This is a discussion on IP Tables, SNAT, and routing: selecting the outgoing interface - Networking ; I'm working on an IP Tables firewall ruleset here. I won't bore you with most of the details, but a few things are germaine to my question: * The system this ruleset is to run on (hereinafter "this firewall") is ...
I'm working on an IP Tables firewall ruleset here. I won't bore you
with most of the details, but a few things are germaine to my
* The system this ruleset is to run on (hereinafter "this firewall")
is running a special-purpose distro that is based on Slackware 8.1.
Choosing a different distro is not an option for this firewall, for
reasons that aren't worth going into.
* On the "outside" (facing the internet) this firewall will have two
public IP addresses. These can either be assigned to two physical
ethernet cards (which is the direction I'm leaning) or to just one
using IP aliasing (if that simplifies the solution). Either way,
both will be on the same network segment as a Cisco 2600 series
router that connects to the rest of the world. For our purposes
here we'll call the two public addresses "Address A" and
* On the "inside" (facing the LAN) this firewall will have another
physical ethernet card connected to a physically separate network
segment. This interface will be assigned an address in the 10.x.x.x
range. Systems on the LAN will use this address for their gateway.
* On the LAN there are two basic categories of systems: trusted
systems, which we control, and untrusted systems, which we don't.
(We're going to provide free 802.11something access in the near
future, so we definitely will not have control over the systems on
that segment.) The trusted and untrusted systems can be
distinguished by their IP addresses. The trusted systems will be
protected from the untrusted ones by another firewall (the details
of which need not concern us here), but both will sit behind this
* The filter table on this firewall contains various rules to allow
what we need to allow, and each chain there ends with a
log-and-reject rule that matches anything else.
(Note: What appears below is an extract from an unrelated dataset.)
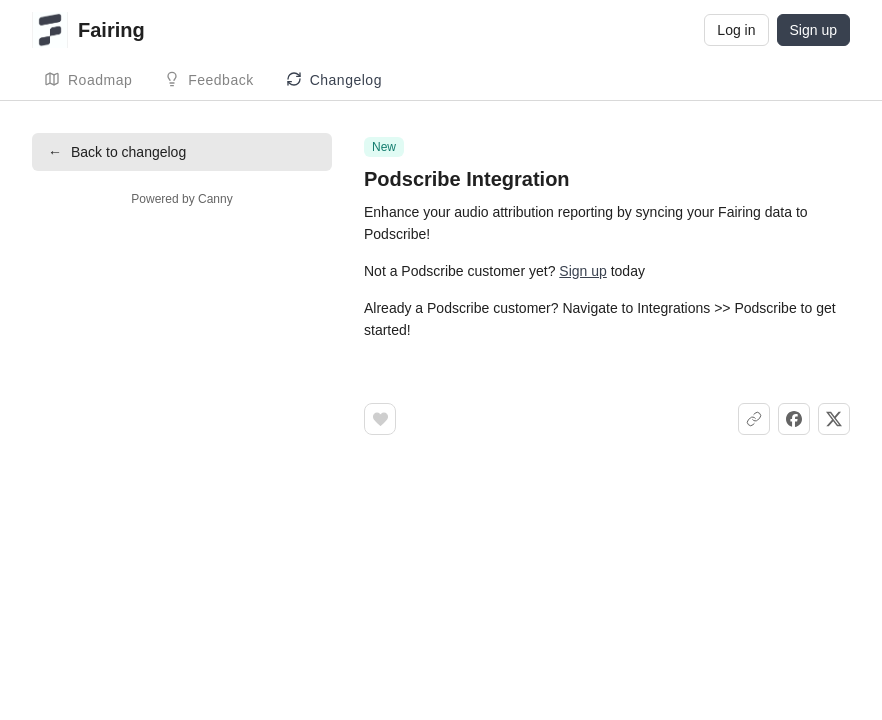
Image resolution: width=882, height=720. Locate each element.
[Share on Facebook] (794, 419)
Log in (736, 30)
* This firewall will also be running a transparent web proxy. Rules
in the nat table's PREROUTING chain will redirect outgoing port-80
traffic to Squid (port 3128).
The problem is that we'd really like to send traffic from trusted
systems out SNATted to use Address A for its public IP address, but
we want to send traffic from untrusted systems out SNATted to use
Address B. (Ideally, I'd also like to ensure that Squid makes its
outgoing web-page requests using Address B, although that is less
Is this something I can do with IP Tables, perhaps with the mangle
filter? Which chain would I use? I don't really want to mangle
until after the filter table is done, preferably, so that my filter
see the original source information and stuff...
Simply assigning the address with SNAT in the nat table's POSTROUTING
chain, without actually directing the packet to go out the appropriate
interface, seems too simple. Even though both of the interfaces in
question are on the same segment, wouldn't that cause problems? (But
what if there's just one physical interface, and the other is an
alias, like eth0:1? Wouldn't it work more or less correctly then?
Still, that doesn't seem like the ideal way to do things...)
Supposing I use -j ROUTE -oif ethx in the POSTROUTING chain of the
mangle table: will the adjustment reliably be made *before* the
POSTROUTING chain of the nat table sees it, so that rules there can
look at the -o interface and determine what address to use for SNAT?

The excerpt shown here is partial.